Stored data
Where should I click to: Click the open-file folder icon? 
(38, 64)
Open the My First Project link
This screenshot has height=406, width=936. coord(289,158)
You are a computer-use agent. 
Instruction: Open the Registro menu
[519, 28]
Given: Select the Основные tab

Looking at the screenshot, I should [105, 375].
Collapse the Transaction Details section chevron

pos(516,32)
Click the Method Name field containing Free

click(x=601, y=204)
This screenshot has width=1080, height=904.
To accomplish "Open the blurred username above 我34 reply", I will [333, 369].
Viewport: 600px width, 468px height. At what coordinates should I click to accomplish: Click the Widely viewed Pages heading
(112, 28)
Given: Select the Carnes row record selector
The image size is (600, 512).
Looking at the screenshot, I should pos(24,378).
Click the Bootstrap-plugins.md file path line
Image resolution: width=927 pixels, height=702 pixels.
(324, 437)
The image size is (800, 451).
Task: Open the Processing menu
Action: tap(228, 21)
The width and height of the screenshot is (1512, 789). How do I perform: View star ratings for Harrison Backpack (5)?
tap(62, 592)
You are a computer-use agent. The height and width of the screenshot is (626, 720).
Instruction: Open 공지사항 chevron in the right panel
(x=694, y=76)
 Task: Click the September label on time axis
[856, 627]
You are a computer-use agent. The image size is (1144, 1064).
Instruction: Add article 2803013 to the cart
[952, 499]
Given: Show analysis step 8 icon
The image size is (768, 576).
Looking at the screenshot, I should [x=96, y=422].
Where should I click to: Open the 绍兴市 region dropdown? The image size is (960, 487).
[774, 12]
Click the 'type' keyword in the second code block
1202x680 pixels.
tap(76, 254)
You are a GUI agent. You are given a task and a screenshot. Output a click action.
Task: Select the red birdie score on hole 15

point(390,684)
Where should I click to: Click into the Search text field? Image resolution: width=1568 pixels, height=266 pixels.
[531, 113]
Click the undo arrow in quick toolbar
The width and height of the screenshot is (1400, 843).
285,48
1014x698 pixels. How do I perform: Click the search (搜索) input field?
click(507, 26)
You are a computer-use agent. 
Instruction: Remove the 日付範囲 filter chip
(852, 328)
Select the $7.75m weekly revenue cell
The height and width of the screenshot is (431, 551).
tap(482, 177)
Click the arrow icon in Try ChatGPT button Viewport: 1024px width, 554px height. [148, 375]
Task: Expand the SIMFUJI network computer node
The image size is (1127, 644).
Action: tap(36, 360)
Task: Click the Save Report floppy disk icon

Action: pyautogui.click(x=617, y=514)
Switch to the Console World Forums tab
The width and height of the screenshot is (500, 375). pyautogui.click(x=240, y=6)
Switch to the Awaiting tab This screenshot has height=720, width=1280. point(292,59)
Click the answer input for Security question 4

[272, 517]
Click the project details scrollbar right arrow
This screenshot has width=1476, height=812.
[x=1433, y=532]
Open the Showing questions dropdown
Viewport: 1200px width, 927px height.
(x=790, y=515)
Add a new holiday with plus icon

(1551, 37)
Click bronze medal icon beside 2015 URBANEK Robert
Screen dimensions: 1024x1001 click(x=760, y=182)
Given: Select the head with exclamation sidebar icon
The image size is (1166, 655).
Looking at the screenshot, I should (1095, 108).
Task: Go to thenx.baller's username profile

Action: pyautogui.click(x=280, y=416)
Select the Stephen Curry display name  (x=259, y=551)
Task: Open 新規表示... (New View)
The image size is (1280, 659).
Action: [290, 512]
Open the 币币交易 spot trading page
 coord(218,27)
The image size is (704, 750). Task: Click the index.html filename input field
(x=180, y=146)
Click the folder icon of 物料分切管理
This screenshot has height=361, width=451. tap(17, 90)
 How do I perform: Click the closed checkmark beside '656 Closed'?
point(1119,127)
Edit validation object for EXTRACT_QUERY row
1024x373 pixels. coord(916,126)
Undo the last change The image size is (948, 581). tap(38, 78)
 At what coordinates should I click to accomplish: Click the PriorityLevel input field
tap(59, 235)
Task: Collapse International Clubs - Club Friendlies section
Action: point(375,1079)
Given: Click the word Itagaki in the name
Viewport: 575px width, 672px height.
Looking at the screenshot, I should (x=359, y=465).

=== What needs to be done ===
Return every line of the preceding records in which the word "agent" appears.

=== Problem solution ===
You are a computer-use agent. 
You are a computer-use agent. The height and width of the screenshot is (626, 720).
You are a computer-use agent. The image size is (1144, 1064).
You are a GUI agent. You are given a task and a screenshot. Output a click action.
You are a computer-use agent. 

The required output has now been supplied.